Thanks for the info. It’s hard to know whether your approach is “the long way” without knowing more context, but I can understand if you don’t want to share the details here.
I kind of wonder if you really need to be appending the answer each time, because the assistant knows that stuff already - after all, it’s giving you those answers. But it’s very possible I’ve missed something.
Anyway, in case it’s of any help…
I’m not sure what model you’re using but I’ve generally been using gpt-3.5-turbo, where you can fire it one set of messages - in a single API call - as the “conversation” and it’ll provide a response. Something like this (would obviously be formatted as JSON):
Role: system, Content: You’re a travel operator providing a local guide for the user’s vacation.
Role: assistant, Content: What is your name?
Role: user, Content: My name is <get current user’s name from DB>
Role: assistant, Content: Where are you staying?
Role: user, Content: <current user’s holiday location>
Role: system, Content: Provide a personlized local guide for the user’s holiday including local towns, days out and main sights.
So I need to pass the previous conversation, and ask each question separately as I need to reference them later (and don’t want to do ‘find and replace’.

DATASET CONTENT >>
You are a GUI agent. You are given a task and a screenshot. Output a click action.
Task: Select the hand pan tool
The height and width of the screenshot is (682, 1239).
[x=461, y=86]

* * *

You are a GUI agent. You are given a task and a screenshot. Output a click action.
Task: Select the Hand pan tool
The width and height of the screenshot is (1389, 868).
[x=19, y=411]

EXERCISE SET >>
(a) Answer these questions about the forum reply, one line each:
(i) Which model does the writer say they have generally been using?
(ii) In the sample messages, what role is given to the line about being a travel operator?
(iii) What does the assistant ask right after "What is your name?"
(b) Copy a part of the forum reply word for word. Begin at the words "Role: assistant, Content: What" and stop after the words "do ‘find and replace’.".

TASK SOLUTIONS >>
(a)
(i) gpt-3.5-turbo
(ii) system
(iii) Where are you staying?

(b)
Role: assistant, Content: What is your name?
Role: user, Content: My name is <get current user’s name from DB>
Role: assistant, Content: Where are you staying?
Role: user, Content: <current user’s holiday location>
Role: system, Content: Provide a personlized local guide for the user’s holiday including local towns, days out and main sights.
So I need to pass the previous conversation, and ask each question separately as I need to reference them later (and don’t want to do ‘find and replace’.